## [TEXT UNDER STUDY]
▼
When the tomb was discovered, Egyptologists hoped it might contain documents that would clarify the history of the period in which Tutankhamun lived. No such documents were found, but the artefacts did provide clues. The dates on wine jars from the tomb established that Tutankhamun had not reigned much longer than nine years. Egyptologists had previously assumed his only claim to the throne was through his marriage to his queen, Ankhesenamun, and perhaps that he had been an elderly courtier. Yet the examination of the mummy revealed that he was between the ages of 17 and 22 at death, and the unusual shape of his skull resembled that of the unidentified royal mummy from the KV55 tomb, suggesting that he was related to it and was thus of royal blood himself. Some artworks from the tomb are in the art style of the Amarna Period, and some refer to the Aten, the deity worshipped in that period, indicating that the return to orthodoxy during Tutankhamun's reign was gradual.

Much of the tomb's historical value was in the burial goods, which included sumptuous examples of ancient Egyptian decorative arts and enhanced the understanding of the material culture of the New Kingdom, primarily how royalty lived. Many of the clothes from the tomb, for example, are far more varied and embellished than the clothes portrayed in art from Tutankhamun's time. The tomb also provides exceptional evidence about tomb robbery and official restoration efforts, because the presence of most of the burial goods makes it possible to partly reconstruct what was stolen and what was restored.

The discovery marked a change in the history of the Valley of the Kings. Once the clearance was complete, many Egyptologists lost interest in the valley, assuming there was nothing left there to be found. What little archaeological work took place in the valley over the next few decades largely consisted of more fully recording what had already been unearthed. No further tombs were discovered in the valley until 2006, when KV63 was found. (Note: Royal tombs from periods other than the New Kingdom continued to be discovered, such as Pierre Montet's discovery of the Third Intermediate Period burials at Tanis in 1939–1940. These burials were comparable in opulence to that of Tutankhamun and included a tomb that had never been robbed, that of Psusennes I, but the finds received far less attention, as they took place during the early stages of the Second World War.)

The discovery also affected Egyptology in a different way: together with Egypt's newfound partial independence, the enthusiasm surrounding Tutankhamun helped stimulate the growth of Egyptian Egyptology. At the time of the discovery very few Egyptians were trained in archaeology, and those few were looked down upon by European Egyptologists. Hamdi was the only Egyptian among the specialised experts who worked on the tomb. The first Egyptian university programme for Egyptology was established in 1924, and over the course of the decade a new generation of Egyptian Egyptologists were trained.
▲
## [COLLECTED MATERIAL]
▼
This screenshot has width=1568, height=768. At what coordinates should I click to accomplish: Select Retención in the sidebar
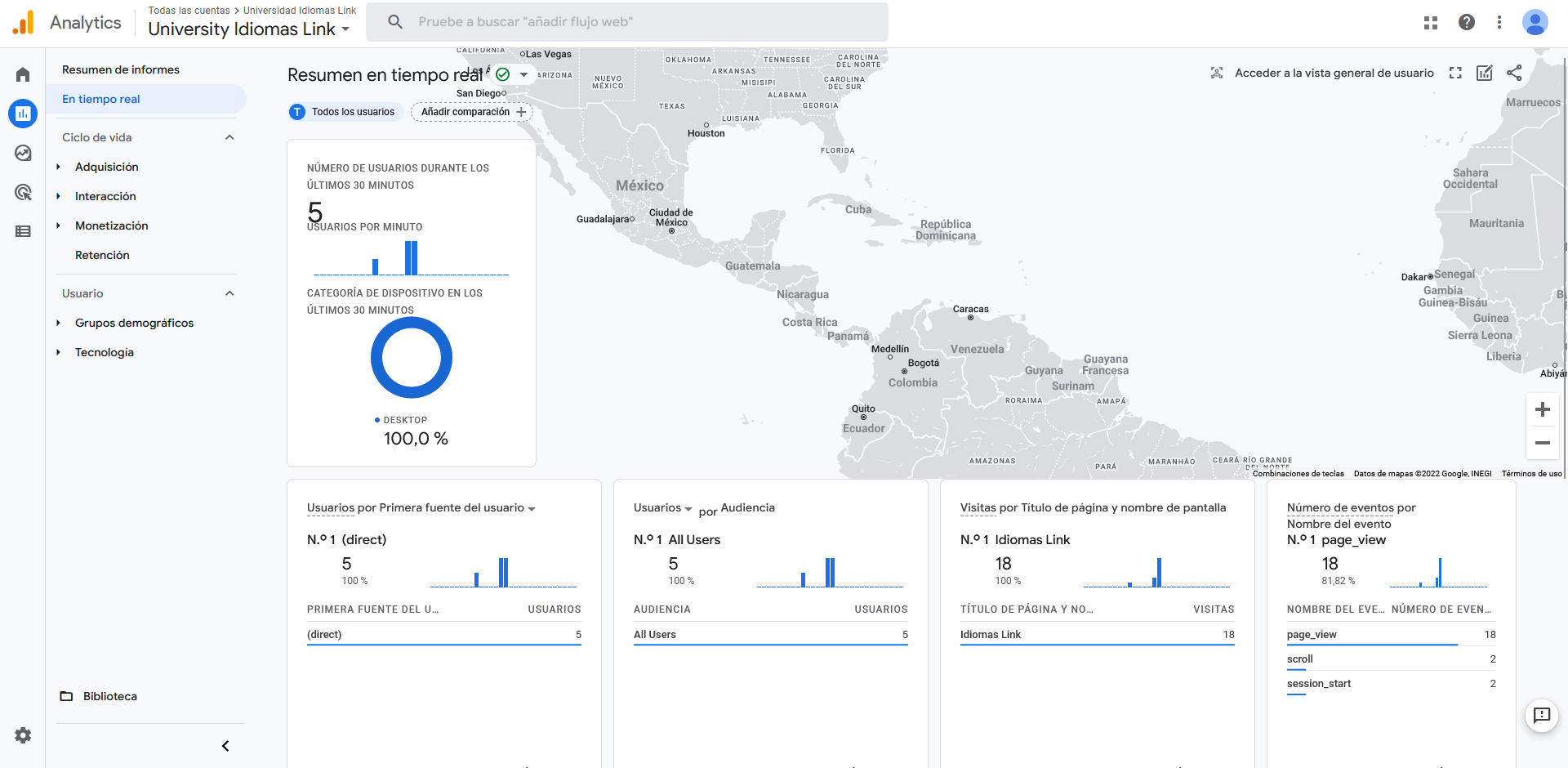coord(102,255)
▲
## [WHAT YOU HAVE TO DO]
Condense the paragraph of the text on Tutankhamun's tomb that begins "Much of the tomb's historical value" into a short list of its main points.

## [SOLVED PROBLEM]
- Much of the tomb's historical value lay in its burial goods, which included lavish examples of ancient Egyptian decorative arts.
- These goods improved understanding of New Kingdom material culture, chiefly how royalty lived.
- Many clothes from the tomb are more varied and embellished than the clothes shown in art from Tutankhamun's time.
- Most of the burial goods were still present, so the tomb gives exceptional evidence of tomb robbery and official restoration. This makes it possible to partly reconstruct what was stolen and what was restored.